If a cyber incident is deemed serious enough to be relevant for investors, then the new four-day breach disclosure rule will be required. According to the SEC, the information required in the disclosure will include the material aspects of the incident’s nature, scope, and timing, as well as its impact or likely material impact on the registrant.
According to Cybernews, by ensuring that companies disclose material cybersecurity information, public investors will be able to cope with the rising costs and frequency of attacks.

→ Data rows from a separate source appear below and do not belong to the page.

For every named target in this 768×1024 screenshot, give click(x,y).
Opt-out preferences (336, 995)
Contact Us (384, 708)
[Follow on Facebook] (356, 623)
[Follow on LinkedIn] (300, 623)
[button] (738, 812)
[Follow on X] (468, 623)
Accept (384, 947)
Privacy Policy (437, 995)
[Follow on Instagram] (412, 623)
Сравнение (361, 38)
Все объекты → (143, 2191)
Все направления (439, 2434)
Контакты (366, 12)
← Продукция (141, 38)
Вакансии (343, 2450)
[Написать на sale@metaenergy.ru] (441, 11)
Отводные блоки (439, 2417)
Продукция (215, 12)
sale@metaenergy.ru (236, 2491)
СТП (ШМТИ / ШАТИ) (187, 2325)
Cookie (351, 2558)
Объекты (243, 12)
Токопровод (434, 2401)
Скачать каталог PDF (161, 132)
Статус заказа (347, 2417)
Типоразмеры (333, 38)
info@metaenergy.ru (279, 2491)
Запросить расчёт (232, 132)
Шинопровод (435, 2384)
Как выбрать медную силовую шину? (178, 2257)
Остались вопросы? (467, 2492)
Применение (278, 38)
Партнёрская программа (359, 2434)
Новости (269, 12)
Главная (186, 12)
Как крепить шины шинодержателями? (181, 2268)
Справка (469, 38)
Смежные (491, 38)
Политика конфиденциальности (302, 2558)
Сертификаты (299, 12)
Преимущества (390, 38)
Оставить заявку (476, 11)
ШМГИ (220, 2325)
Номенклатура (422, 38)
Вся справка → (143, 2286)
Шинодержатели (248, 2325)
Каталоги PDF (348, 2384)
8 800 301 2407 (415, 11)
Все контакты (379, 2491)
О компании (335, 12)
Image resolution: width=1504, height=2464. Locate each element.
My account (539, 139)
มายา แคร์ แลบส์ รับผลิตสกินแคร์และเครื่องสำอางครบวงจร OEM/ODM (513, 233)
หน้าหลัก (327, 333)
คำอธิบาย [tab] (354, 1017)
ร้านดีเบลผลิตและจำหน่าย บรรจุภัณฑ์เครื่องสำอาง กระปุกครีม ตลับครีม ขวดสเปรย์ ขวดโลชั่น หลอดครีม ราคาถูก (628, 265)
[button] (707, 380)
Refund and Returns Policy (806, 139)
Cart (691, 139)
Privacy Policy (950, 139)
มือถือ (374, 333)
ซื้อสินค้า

Another rule that was voted on Wednesday builds upon a proposal from March 2022, which requires a company’s board of directors to periodically report on a company’s oversight and expertise in assessing and managing risks from cybersecurity threats. SEC claims that this will help to harden the financial system against data theft, systems failure, and cyber-intrusions.
The SEC also voted for a proposal requiring that companies reveal if AI-trading platforms are being used by stockbroker-dealers, in order to avoid any conflicts of interest like using AI to drive user behavior.
The goal is that this proposal will eliminate any type of conflict that might happen if the predictive AI advisors put the broker’s financial interest ahead of the firm’s clients.
The last proposal that was voted upon was to require that more internet-based investment advisors register with the SEC, and once registered they’d be required to provide investment advice through a functioning, interactive website.
These proposals are not yet final, and the final rules will become effective 30 days after the publication of the adopting release in the Federal Register.